A number of Special Forces existed during WWII, including the British Special Air Service (SAS). The Special Air Service was founded in 1941 by David Stirling. The group began by basically throwing out standard tactics used by the military and improvising with their own tactics. This, in part, is what contributed to their success. Many of the higher members of the military viewed the Special Air Service and other such groups as “private armies” and offered them very little support.

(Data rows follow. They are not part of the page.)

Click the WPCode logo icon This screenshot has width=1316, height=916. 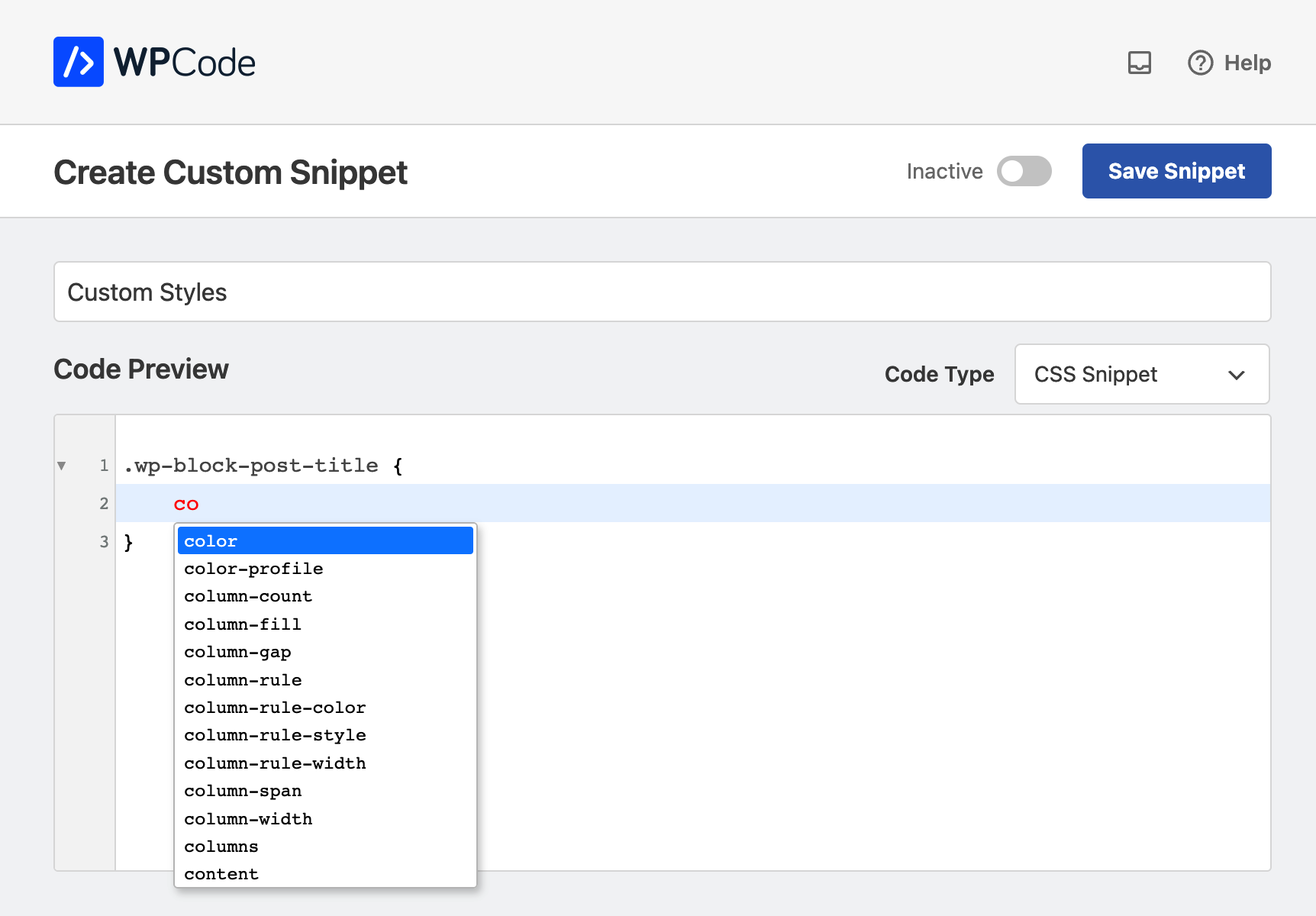tap(78, 62)
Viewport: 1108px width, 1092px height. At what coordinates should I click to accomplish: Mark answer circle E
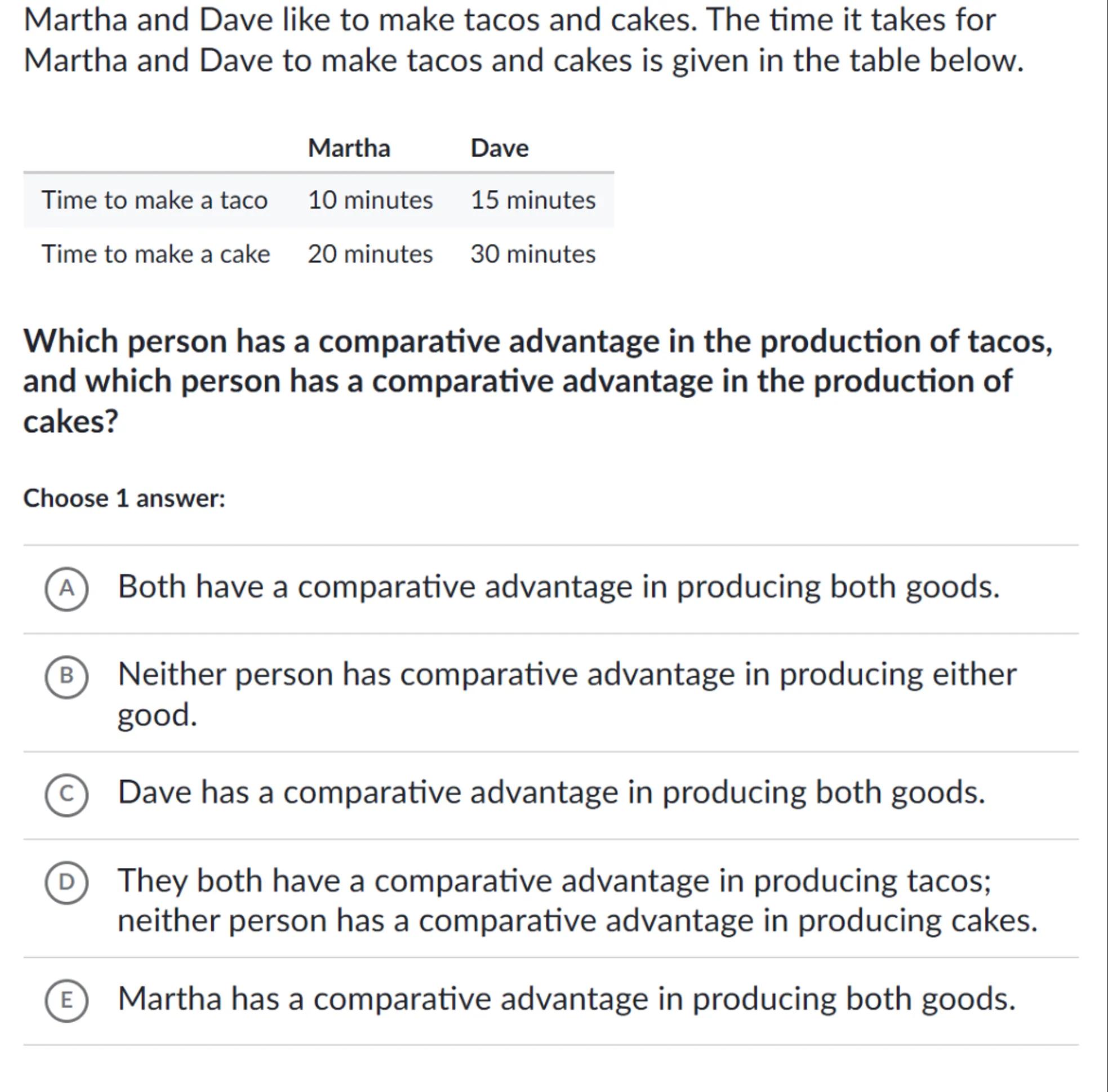click(66, 1001)
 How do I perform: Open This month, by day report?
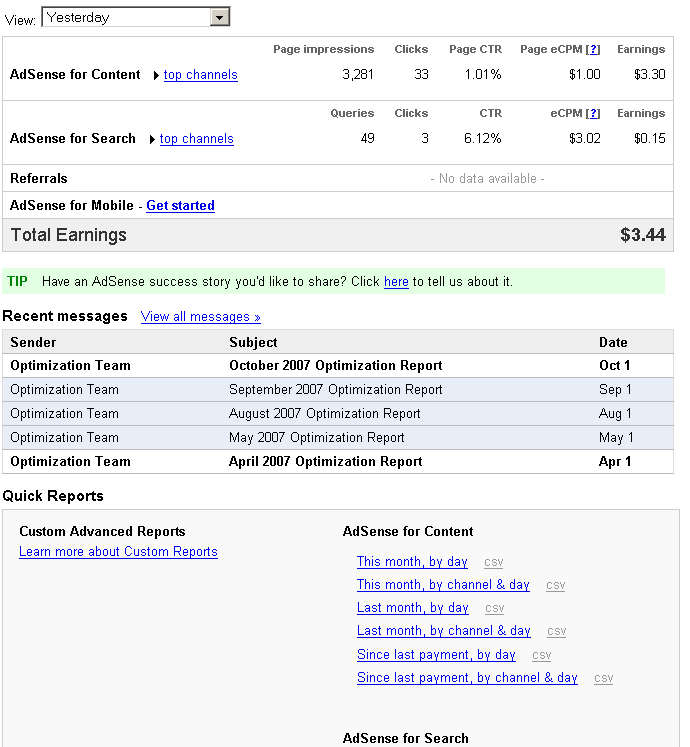pos(412,562)
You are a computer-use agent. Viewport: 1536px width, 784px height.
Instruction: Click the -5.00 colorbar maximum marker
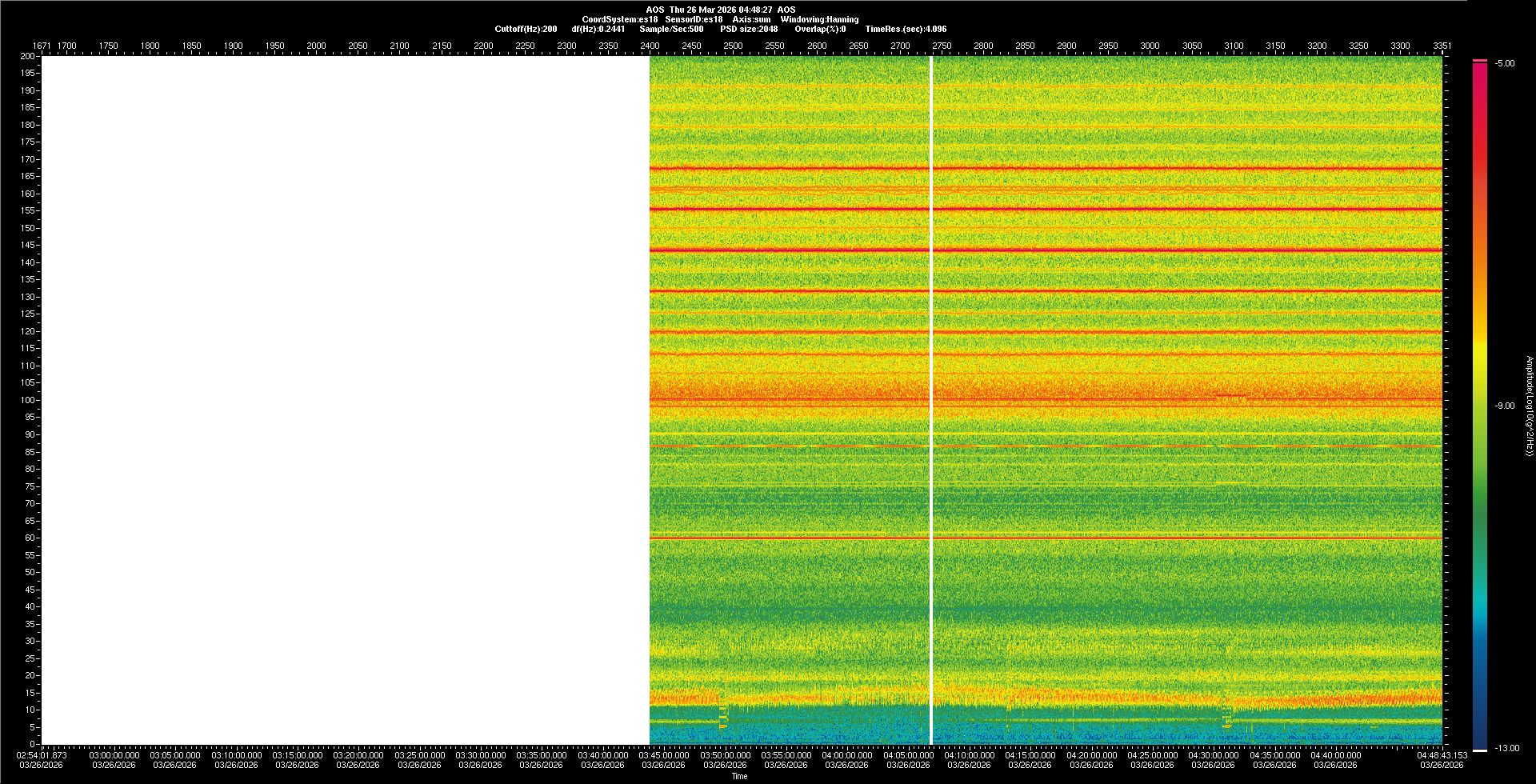(x=1480, y=61)
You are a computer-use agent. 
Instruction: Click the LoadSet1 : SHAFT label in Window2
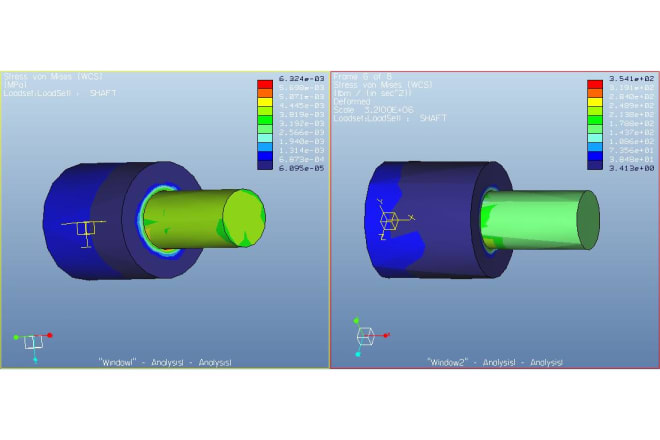coord(391,116)
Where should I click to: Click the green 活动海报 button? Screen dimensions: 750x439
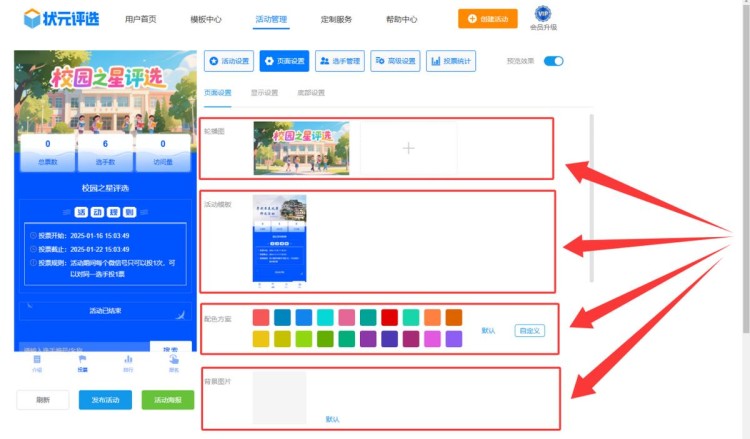[167, 400]
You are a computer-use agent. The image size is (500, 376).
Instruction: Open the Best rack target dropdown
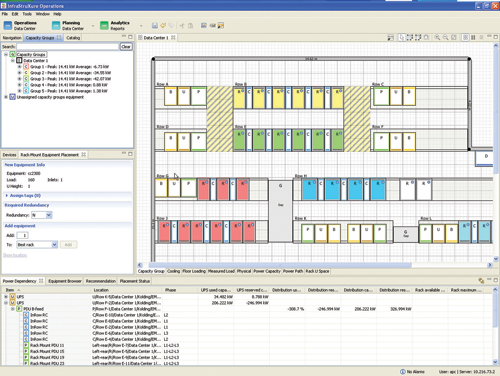pos(54,245)
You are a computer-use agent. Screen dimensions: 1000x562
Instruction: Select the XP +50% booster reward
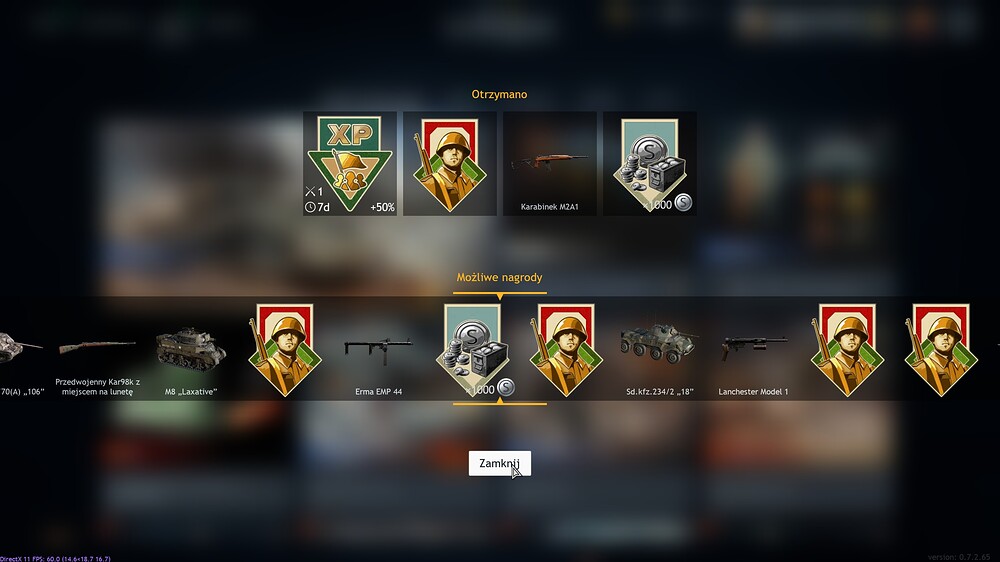coord(349,163)
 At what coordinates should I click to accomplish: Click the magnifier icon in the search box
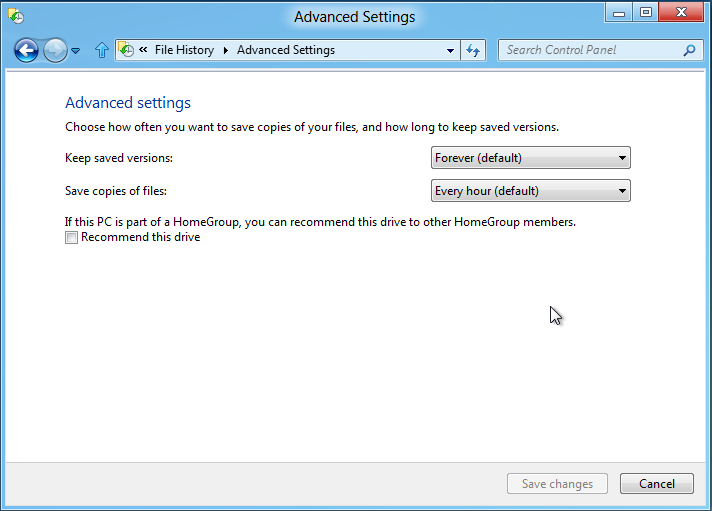689,50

Stirling began to consider such a group after he served as a volunteer for the 8 Commando. During this volunteer service, he had his first exposure to unconventional warfare. He was under the command of Captain Robert Laycock and was quite dismayed at the lack of respect exhibited towards Laycock and his group, which was disbanded before it could even prove its effectiveness.
The SAS Evolves
Stirling wanted to organize a group that was capable of fighting behind enemy lines, could have devastating effect, but would require very little support. He felt this could be accomplished by recruiting a small group of dedicated, specially trained men. He was joined by Australian Jock Lewes, who was an officer in the Welsh Guards. At the beginning of Stirling’s training, a parachute accident left him hospitalized for two months. During that stay, Stirling further refined his plans for the SAS, which may very well have saved the program.
The SAS had a rough beginning that required learning from experience. Rather than fold, Stirling used the information to further improve his plans for his elite group. After a disastrous parachute drop, Stirling began revising plans for his troops reach their target by land. They were assisted by the Long Range Dessert Group, a group who specialized in movement behind enemy lines.
Eventually, the SAS began proving themselves by adapting to various situations and terrains. Some of their early targets were the German and Italian Air Bases and then later on, the group assisted in Western Europe and North Africa. The SAS was successful on many levels. However, at the end of the war, with no immediate need, the group was eventually disbanded until their skills were once again desired against communist insurgents in the Far East.